**ACTIVITY**:
Please go line by line and repeat the data below exactly, with no images.

**RAW DATA**:
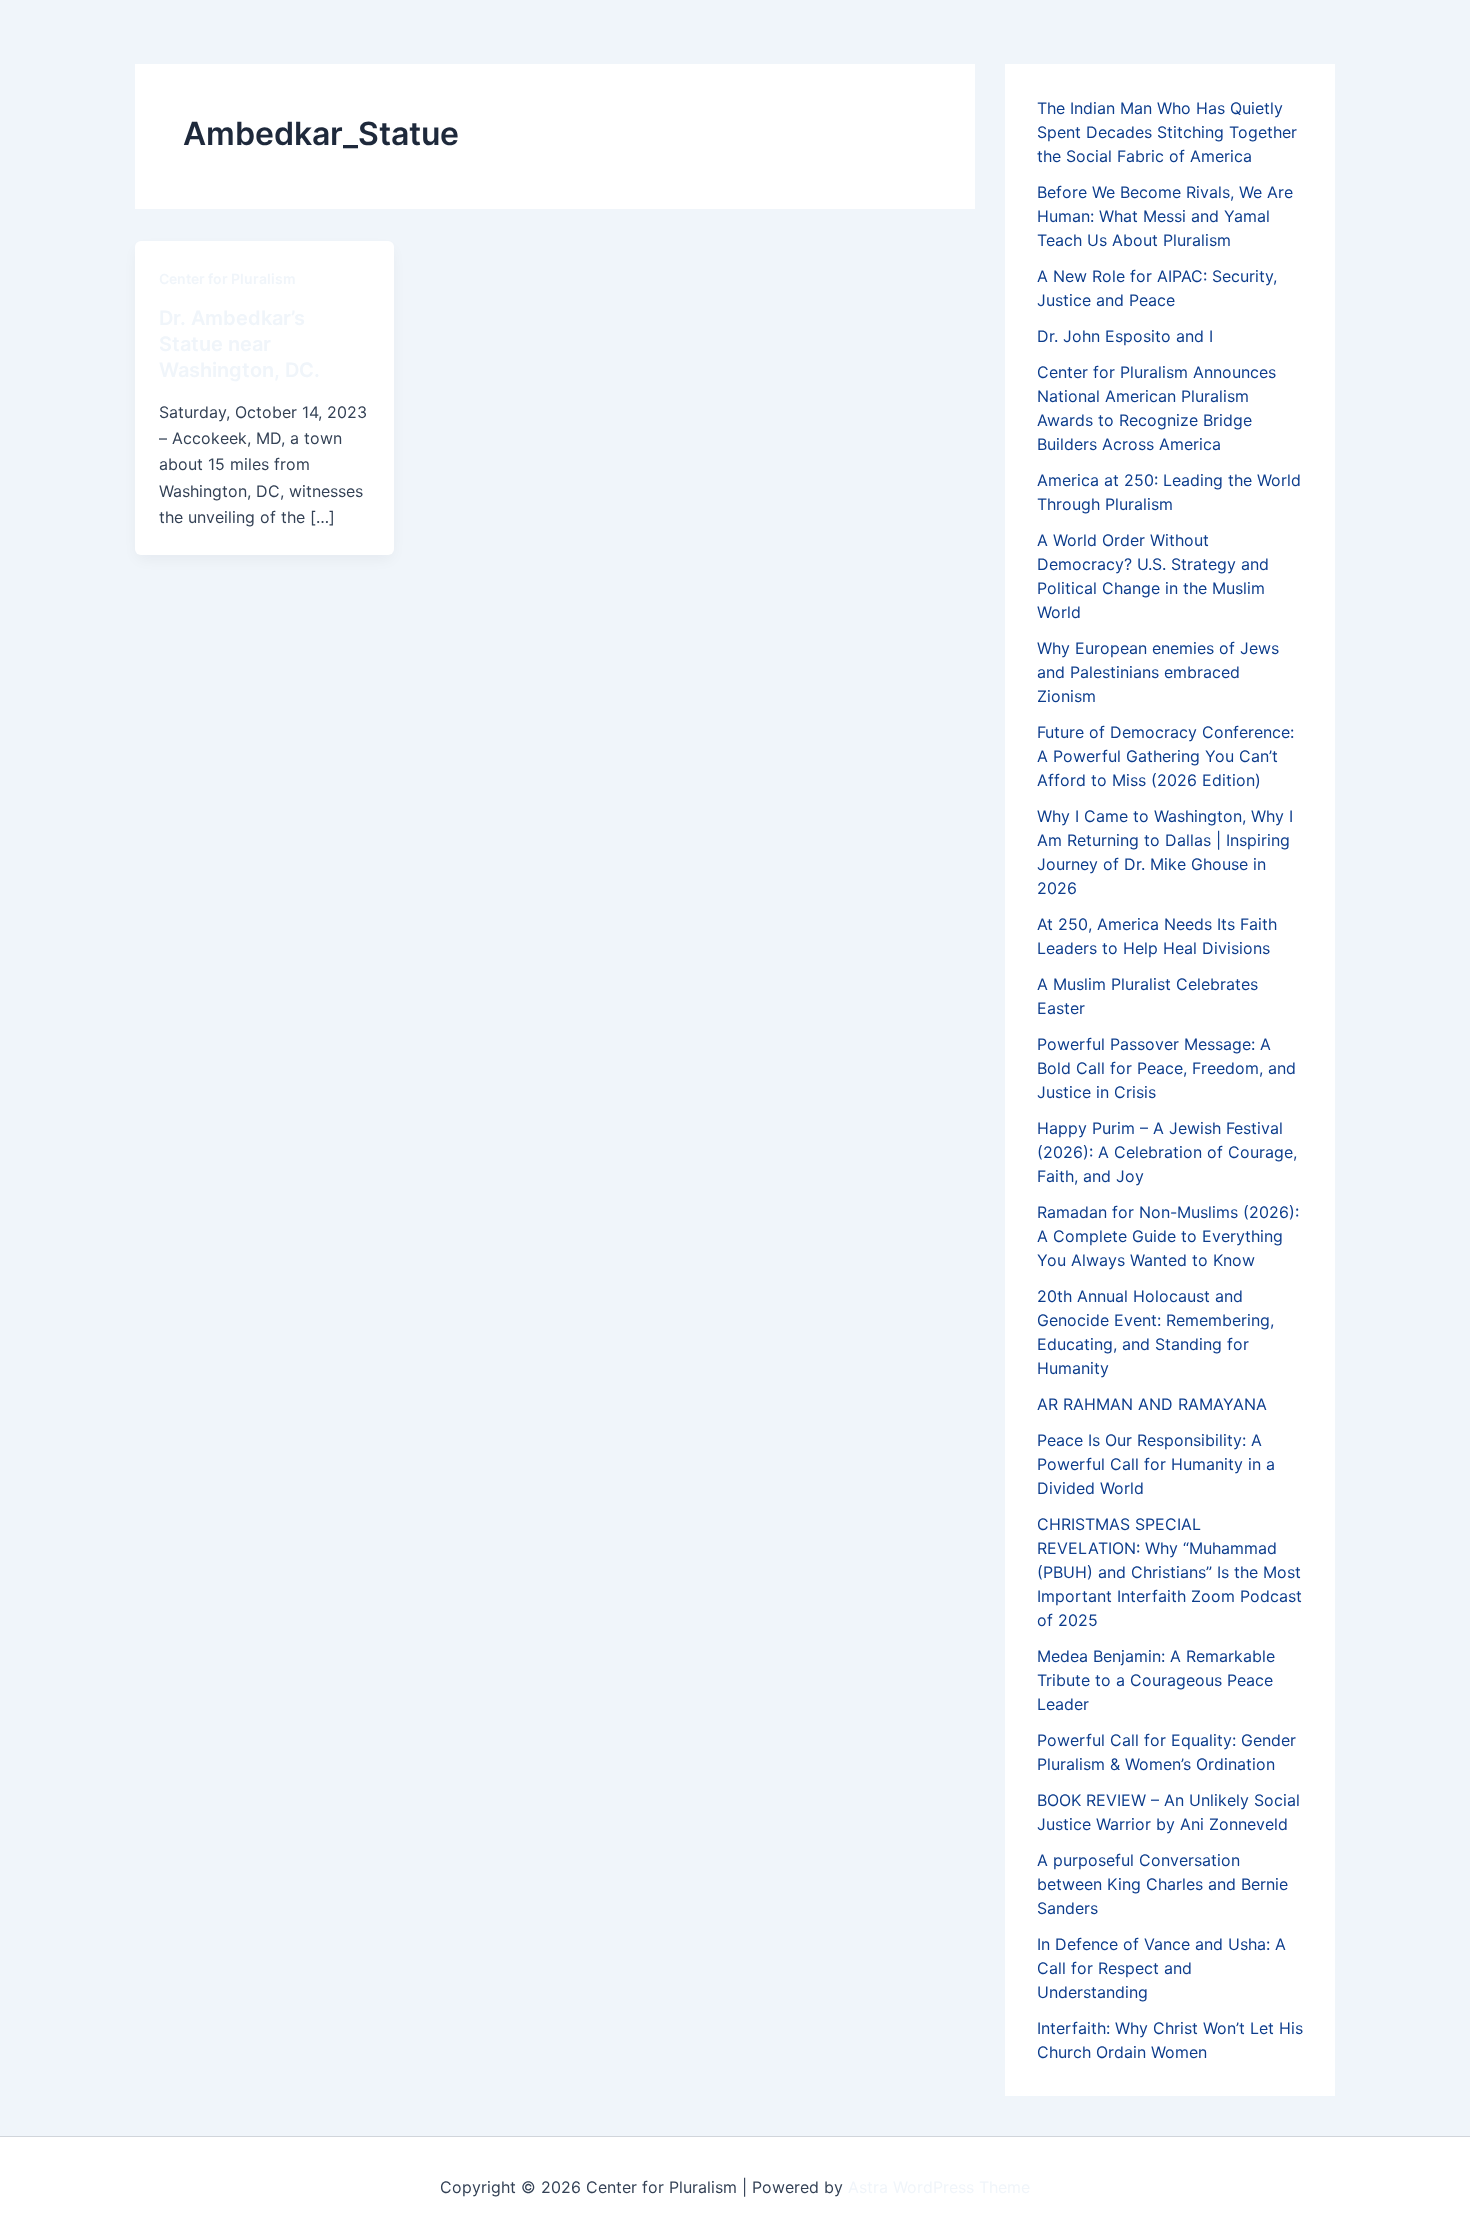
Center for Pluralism (227, 278)
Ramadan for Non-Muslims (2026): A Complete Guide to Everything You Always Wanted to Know (1168, 1236)
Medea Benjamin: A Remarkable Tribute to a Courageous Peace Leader (1156, 1680)
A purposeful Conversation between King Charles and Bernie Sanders (1162, 1884)
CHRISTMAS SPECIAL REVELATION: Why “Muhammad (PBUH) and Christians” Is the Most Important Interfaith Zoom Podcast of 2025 (1169, 1572)
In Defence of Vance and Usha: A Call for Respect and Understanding (1161, 1968)
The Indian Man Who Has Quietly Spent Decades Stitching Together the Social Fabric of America (1167, 132)
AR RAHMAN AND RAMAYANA (1152, 1404)
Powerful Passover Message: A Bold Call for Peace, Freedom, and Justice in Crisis (1166, 1068)
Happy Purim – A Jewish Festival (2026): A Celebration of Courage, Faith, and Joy (1167, 1152)
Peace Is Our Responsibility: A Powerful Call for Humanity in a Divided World (1156, 1464)
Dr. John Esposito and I (1125, 336)
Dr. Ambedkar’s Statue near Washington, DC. (239, 344)
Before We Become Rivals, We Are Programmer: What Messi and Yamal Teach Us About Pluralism (1165, 216)
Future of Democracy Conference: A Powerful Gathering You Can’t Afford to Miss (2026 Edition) (1165, 756)
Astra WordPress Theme (939, 2187)
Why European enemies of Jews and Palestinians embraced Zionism (1158, 672)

**SOLUTION TO THIS TASK**:
Center for Pluralism (227, 278)
Ramadan for Non-Muslims (2026): A Complete Guide to Everything You Always Wanted to Know (1168, 1236)
Medea Benjamin: A Remarkable Tribute to a Courageous Peace Leader (1156, 1680)
A purposeful Conversation between King Charles and Bernie Sanders (1162, 1884)
CHRISTMAS SPECIAL REVELATION: Why “Muhammad (PBUH) and Christians” Is the Most Important Interfaith Zoom Podcast of 2025 (1169, 1572)
In Defence of Vance and Usha: A Call for Respect and Understanding (1161, 1968)
The Indian Man Who Has Quietly Spent Decades Stitching Together the Social Fabric of America (1167, 132)
AR RAHMAN AND RAMAYANA (1152, 1404)
Powerful Passover Message: A Bold Call for Peace, Freedom, and Justice in Crisis (1166, 1068)
Happy Purim – A Jewish Festival (2026): A Celebration of Courage, Faith, and Joy (1167, 1152)
Peace Is Our Responsibility: A Powerful Call for Humanity in a Divided World (1156, 1464)
Dr. John Esposito and I (1125, 336)
Dr. Ambedkar’s Statue near Washington, DC. (239, 344)
Before We Become Rivals, We Are Programmer: What Messi and Yamal Teach Us About Pluralism (1165, 216)
Future of Democracy Conference: A Powerful Gathering You Can’t Afford to Miss (2026 Edition) (1165, 756)
Astra WordPress Theme (939, 2187)
Why European enemies of Jews and Palestinians embraced Zionism (1158, 672)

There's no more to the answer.